Thanks for that, Mate! Wrote that one down in my training journal! {salute}


----------



## MacPedro (May 14, 2012)

Thanks for the replies guys,
       the commonality of motion I'm asking about is in the drilling motion. It's not exactly the same, it might not even be remotely the same, that's why I'm asking. Did anyone try to get a playing card across the room? 
      Pedro


----------



## WingChunIan (May 14, 2012)

no common motion at all as far as i can see mate. From your last post it seems as if you're trying to connect the spiralling motions but the tan sau spirals the other way and doesn't spiral at all if your hand is already pronated. As MJ man said above the energy should be directly forward driven by the elbow and the best way to practise is repetition.


----------



## geezer (May 14, 2012)

Siunimtao said:


> Tan Sao, Fook Sao(most important) Bong Sao, are all the same movement, Just a differant shape on the end,



Bong, Tan Fook the same? That's _nut's_ ...as others have already said. 

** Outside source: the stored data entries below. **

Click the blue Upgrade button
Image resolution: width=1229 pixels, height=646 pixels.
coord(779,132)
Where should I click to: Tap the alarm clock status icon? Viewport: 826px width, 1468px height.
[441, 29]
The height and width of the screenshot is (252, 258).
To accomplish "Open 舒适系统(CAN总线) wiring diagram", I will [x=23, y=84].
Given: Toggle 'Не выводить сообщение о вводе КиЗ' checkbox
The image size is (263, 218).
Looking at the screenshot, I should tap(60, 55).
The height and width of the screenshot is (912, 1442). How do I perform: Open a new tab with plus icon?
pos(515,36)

On the other hand, I think you are _completely right_. They express the same forward, springy energy, but they each assume different forms in response to the different energies acting on them.

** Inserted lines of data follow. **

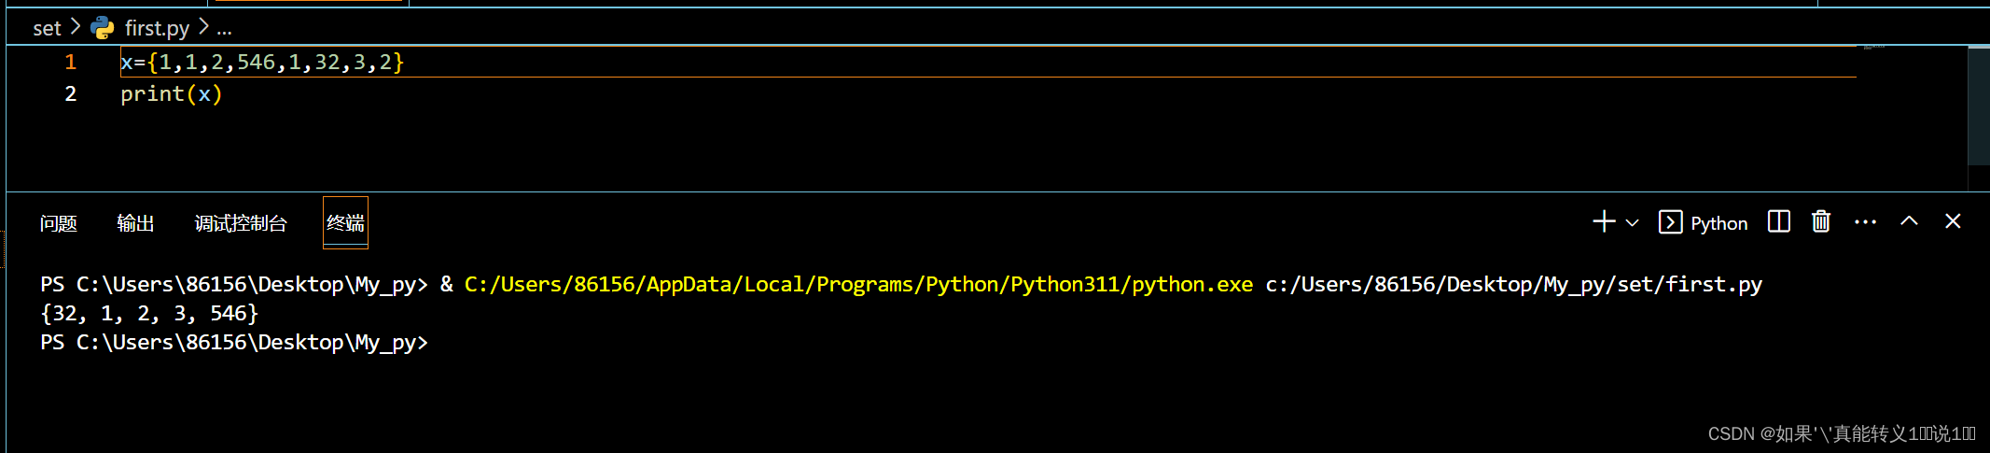Kill the terminal with trash icon
Image resolution: width=1990 pixels, height=453 pixels.
(x=1820, y=222)
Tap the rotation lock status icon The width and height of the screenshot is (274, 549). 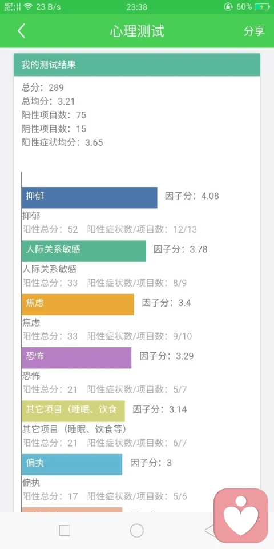click(x=228, y=7)
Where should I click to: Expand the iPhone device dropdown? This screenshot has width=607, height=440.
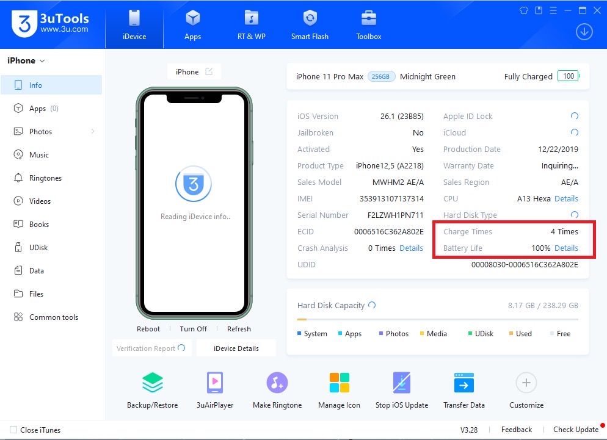[x=42, y=61]
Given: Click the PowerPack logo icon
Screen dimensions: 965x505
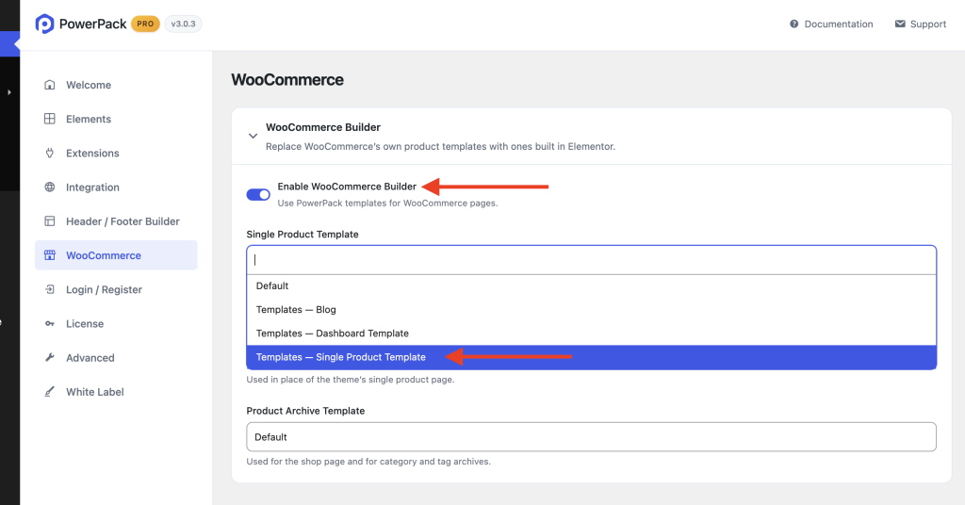Looking at the screenshot, I should (45, 24).
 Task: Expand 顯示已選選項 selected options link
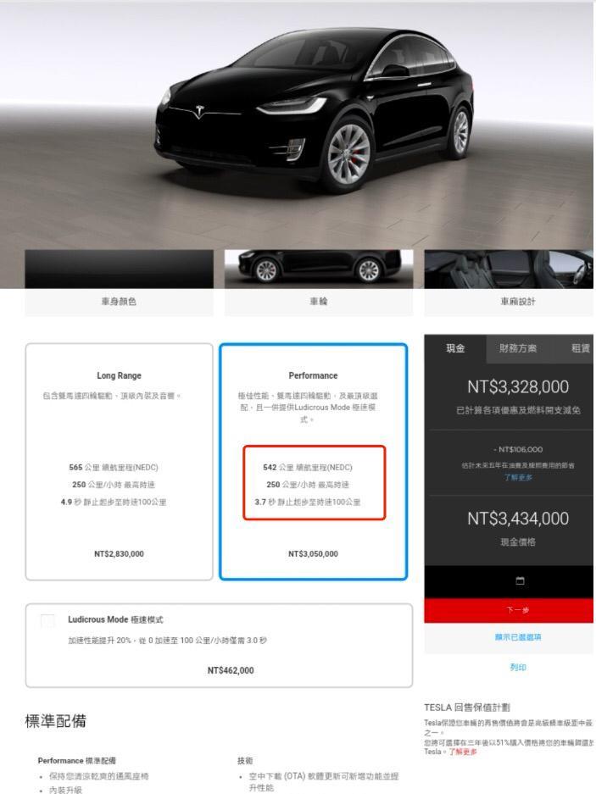(x=518, y=637)
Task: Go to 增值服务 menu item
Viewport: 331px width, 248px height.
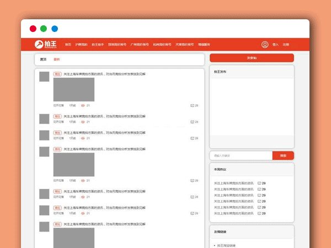Action: point(204,45)
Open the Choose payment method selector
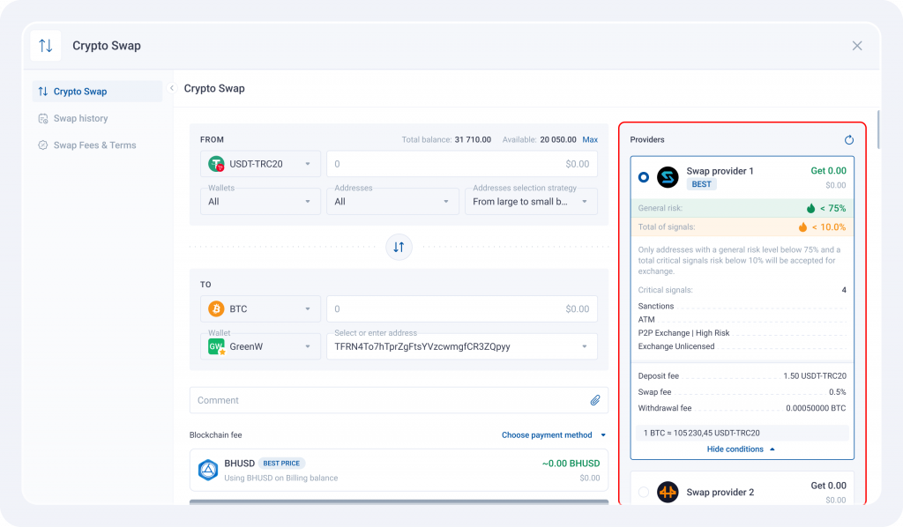The image size is (903, 527). 553,435
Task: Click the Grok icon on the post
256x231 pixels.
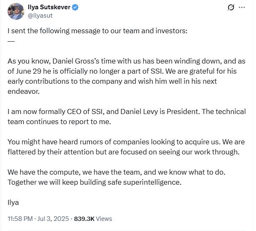Action: (x=231, y=7)
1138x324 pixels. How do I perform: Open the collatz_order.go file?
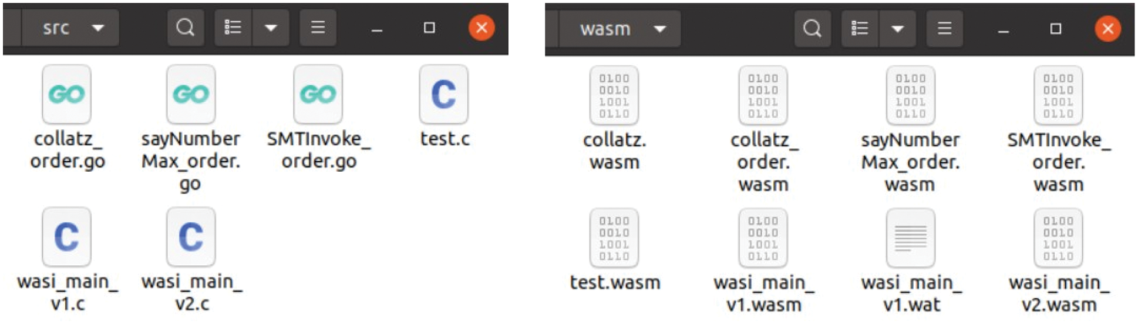[x=66, y=95]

Still, it's pointless to debate with words when, if we all got together and demonstrated what we meant, we'd understand each other immediately. Maybe not agree, (this is WC after all!) but at least understand.

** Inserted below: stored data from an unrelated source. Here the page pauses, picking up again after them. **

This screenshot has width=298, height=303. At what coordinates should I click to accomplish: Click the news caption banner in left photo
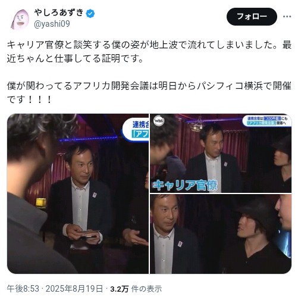click(x=136, y=129)
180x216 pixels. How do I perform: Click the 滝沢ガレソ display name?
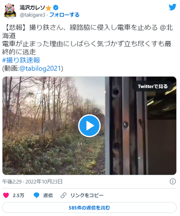pos(32,8)
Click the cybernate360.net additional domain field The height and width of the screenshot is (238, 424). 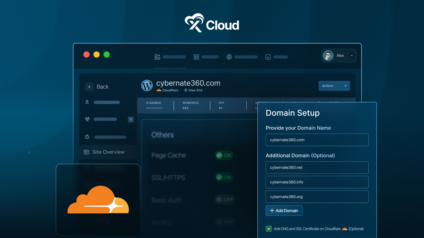(317, 168)
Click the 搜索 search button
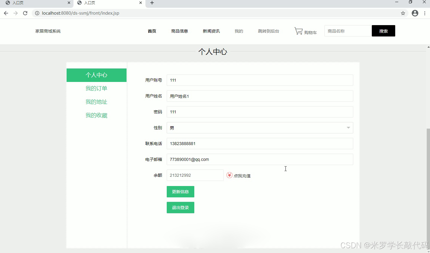 point(383,31)
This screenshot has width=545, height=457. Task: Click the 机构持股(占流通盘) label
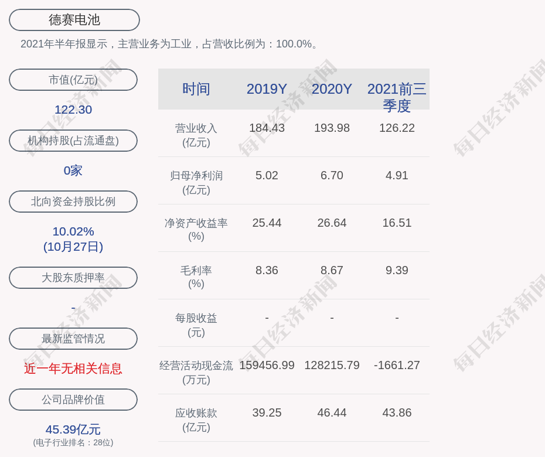pyautogui.click(x=73, y=141)
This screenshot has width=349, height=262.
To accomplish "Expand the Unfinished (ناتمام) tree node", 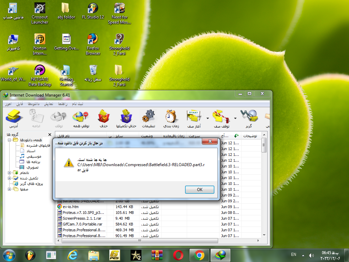I will click(x=10, y=173).
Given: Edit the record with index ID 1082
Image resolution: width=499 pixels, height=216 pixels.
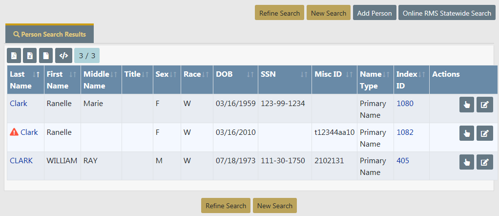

This brings me to another topic. When I watch other WC people I respect who do things differently, I no longer see things as "right" and "wrong". For some time now, I've taken to viewing everything more in terms of a "cost/benefit" analysis. Everything you do carries risks but may provide a practical benefit as well. IMHO if we WC people could look at our different approaches _that_ way, we'd could have much more productive discussions. Maybe I'll start a thread on this.


----------



## Siunimtao (May 14, 2012)

Tan and Bong have differant rotations, But they are the Same movement , a Forward rotation to point, When you master SNT, All movements are the same,


All movments are rotations, If the Bong rotates inwards, The Tan Outwards,
which way does the Fook Rotate???????

And dont get so Hooked on the Elbow, its just a Joint like all the rest,   
The more you forget about the elbow the better  ;-)


----------



## WC_lun (May 14, 2012)

Its okay to forget about the elbow once you have trained your body to put it in the right position everytime.  If you haven't trained that into your body, you better dang well remember your elbow until you do. Otherwise you structure is weak and so is your Wing Chun.


----------



## Siunimtao (May 14, 2012)

WC_lun said:


> Its okay to forget about the elbow once you have trained your body to put it in the right position everytime. If you haven't trained that into your body, you better dang well remember your elbow until you do. Otherwise you structure is weak and so is your Wing Chun.



This is Why I do not Recommend Chi Sao Or Chum Kui Till you Do train the Body to apply it correctly,  Otherwise You resort to Other means and never find the correct way,


----------